Olga Bardawil
Repórter da Agência Brasil
Fortaleza - Instalada no coração de um dos bairros mais pobres da capital cearense, a Escola Municipal Creuza do Carmo Rocha é uma entre milhares de escolas públicas espalhadas pelas periferias das grandes cidades brasileiras: paredes cheias de pichações, com a pintura gasta, móveis velhos e grades nas janelas e portas. Há duas semanas, a escola sediou um evento inédito no país: a primeira "Ciranda da Vida", projeto nascido da parceria entre o Ministério da Saúde e Articulação Nacional de Movimento e Práticas de Educação Popular e Saúde (Aneps).
A médica Vera Dantas, que também é educadora popular e uma das coordenadoras da Aneps, explica que a articulação é um movimento que reúne profissionais das áreas de educação e saúde já atuando junto a comunidades. Em 2003, com a criação da Secretaria de Gestão do Trabalho e da Educação na Saúde, no Ministério da Saúde, eles viram a oportunidade de transformar em políticas públicas as soluções nascidas das experiências dos movimentos populares em que atuavam. Bastava articular essas experiências. Mas, para isso, o próprio conceito de saúde teve que ser revisto.
"A gente teve que discutir a questão da saúde como uma questão de vida das pessoas. Discutir como essas pessoas estão no seu espaço, com a sua cultura e como elas se organizam no enfrentamento dos problemas cotidianos. Isso tudo é saúde", explica Vera.
Na opinião da médica, é preciso levar em conta a tradição, que inclui praticas e cuidados de saúde propriamente ditos, como os das rezadeiras e das parteiras, mas também as manifestações culturais como as danças, as festas, o teatro, o circo etc. No Ceará, ela diz que a arte tem sido o eixo do trabalho da Aneps, usando como referência a "casa de farinha", construção comum nas pequenas propriedades rurais, onde se fabrica a farinha de mandioca.
"A casa de farinha é o espaço de trabalho, de fazer, de brincadeira, de solidariedade. É onde se faz a farinha, mas é onde se contam as histórias, onde se começam os namoros. Então, tem uma simbologia muito forte que nós usamos nos nosso encontros. A gente tem uma atividade cultural e a partir dela a gente discute os temas", conta ela.
Por isso, segundo a médica, a Ciranda da Vida dá visibilidade a essas experiências, por ser uma política pública de saúde que vai além do que ela chama de "paradigma centrado na doença".
"A gente sai desse paradigma para o paradigma da saúde, como um processo que é determinado socialmente, que inclui a espiritualidade, a afetividade. E que passa por essa discussão tão forte e tão presente nesse momento do Sistema Único de Saúde que é a discussão da humanização e da integralidade", diz ela.
Completamente alheias à teoria, as crianças da Granja Portugal que participaram da Ciranda da Vida, não tiveram dificuldades para apontar suas "situações limites", aquelas que exigem solução imediata. Nos cartazes confeccionados durante a oficina de arte, a figura mais desenhada foi a do revólver. A exemplo do que acontece em bairros na periferia das grandes cidades pelo resto do país, a violência também é o grande tormento daquela comunidade.
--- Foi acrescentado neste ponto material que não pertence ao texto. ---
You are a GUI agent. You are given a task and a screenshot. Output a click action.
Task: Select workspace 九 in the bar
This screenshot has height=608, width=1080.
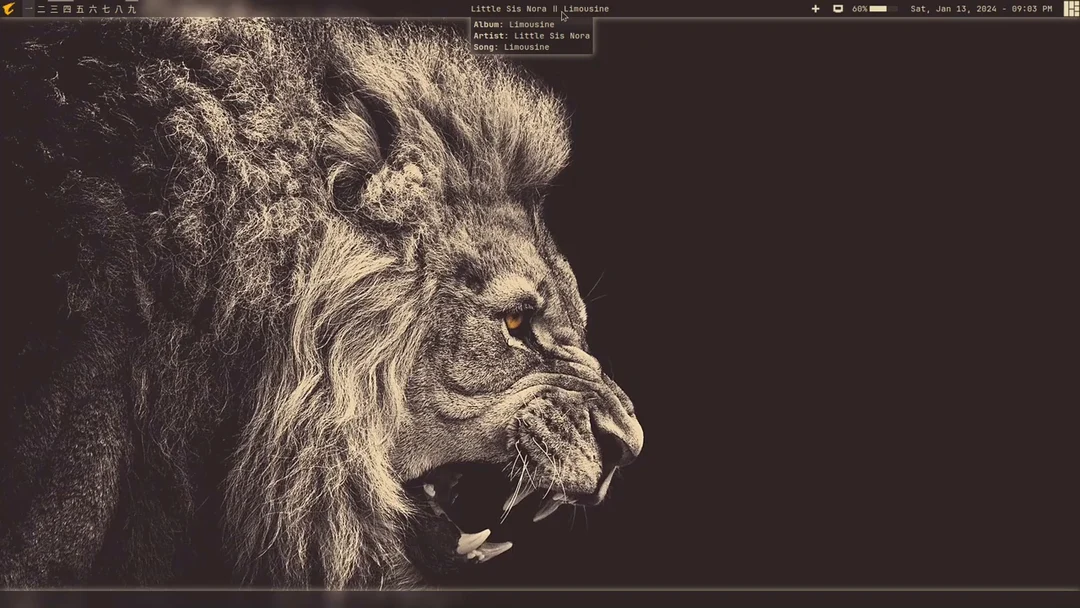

Os jovens também têm medo da violência. E como os adultos a incluíram entre os problemas mais graves do bairro, essa foi a "situação limite" tida como prioritária. A ciranda começou a girar. Maria Lucena, 78 anos, é quem puxa o canto para encerrar o encontro: "É uma casa de farinha, terreiro de animação, vai chegando as moreninha, eeeê... Ceva, ceva, cevador, ceva com muito cuidado..."
Até o próximo encontro, dentro de um mês, a comunidade da Granja Portugal vai trabalhar na busca das soluções para o problema da violência. E, quando voltar a se reunir, será para discutir propostas e tomar decisões para fazer com que as soluções sejam implementadas. E depois a repetir o processo com a segunda situação limite da lista. Como na ciranda.